Бахнул выстрел, и Сашок, моментально утративший свой жутковатый облик, покатился по траве, завывая на все лады. Майка на плече у него окрасилась кровью, причем то ли от отсвета костра, то ли по какой-то другой причине она была не красной и не багровой, а прямо-таки черной.

— Говорил ведь. — Укоризненно покачал головой Павел, передернув цевье. — Дормидонт, ты же понимаешь, что у нас в ружьях за патроны?

— Догадываюсь, — проворчал старик. — Вот только, дьяки, вам тут не место. Это мой дом. Моя земля. И я в своем праве, ясно? Хочу — милую того, кто против моей стаи пошел, хочу — казню.

— Так-то оно так, только этот человек на твою землю пришел не добром, — подал голос спутник Михеева. — Твои дети силой его сюда привезли.

— Зато после он двоих из них чуть не убил! — рявкнул вожак. — И тем самым нанес мне смертельную обиду, за которую я вправе с него виру требовать.

— Силен. — Глянул на меня Павел. — Чего, серьезно?

— Да его детей и ломом, похоже, не убьешь, — подал голос я. — Вон они, оба двое. Один рядом лежит, вторая на крылечке сидит. А еще они меня оскорбляли всяко и унижали путем втаптывания в грязь человеческого достоинства, потому и пришлось прибегать к насилию. Так-то я бы и не подумал ничего такого устраивать. Я же смирный, как теленок.

— Врет! — прорычал Ратмир, с ненавистью глянув на меня. — Это все ложь.

— Да? — возмутился я. — А если в тарелку с едой плюнут на твоих глазах, а после тебе ее протянут со словами «жри, скотина», то ты как отреагируешь? Не знаю, как у вас, оборотней, а у нас, людей, за подобные вещи убивают, если не физически, то хотя бы морально. Это вопрос самоуважения.

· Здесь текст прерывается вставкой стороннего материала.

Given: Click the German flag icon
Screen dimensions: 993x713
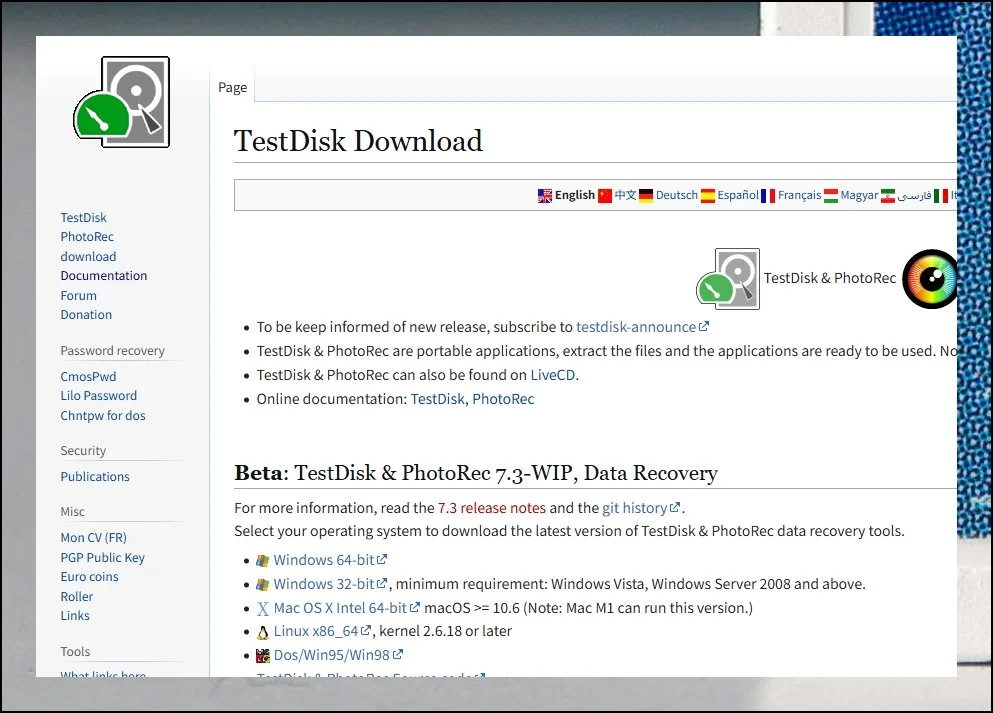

Дормидонт повернулся к нам и уставился на Сашка, который мигом перестал выть, хоть ему, похоже, было очень больно. Переглядки, впрочем, длились недолго — сначала Сашок отвел взгляд в сторону, а затем кивнул.

— Вот! — обличительно заявил я. — Потому, Павел, если тут и есть чье право, то только мое. Я с любой стороны пострадавшая сторона, которая имеет право требовать справедливости и возмездия. Меня похитили, всячески оскорбляли, а под конец съесть собрались. Вот этот пожилой товарищ собирался мою печень лично употребить в пищу. И не приди вы мне на помощь, то так и случилось бы.

— Плохи твои дела, Дормидонт, — как-то очень недобро произнес Павел, снова поднимая ружье. — Ой как плохи. Прав Хранитель кладов, с любой стороны ты крайним получаешься. Причем ты ведь сам это знаешь, верно?

— Если я не прав, то отвечу. — Тряхнул седой гривой волос вожак. — Но не перед тобой, дьяк. Ты не из наших.

— Так и я не из ваших. — Меня просто как распирало изнутри. Вот умом понимаю, что надо помолчать, а слова словно сами наружу рвутся. Уже и Стреча с Нестречей на груди зашебуршились, как бы давая мне понять, что я лезу не в свое дело. — Я скорее их. Хранитель кладов принадлежит как Ночи, так и Дню, мне это давно растолковали, потому — ошибочка вышла. Я в их юрисдикции, и отвечать, хрен ты старый, тебе все же придется, причем именно им.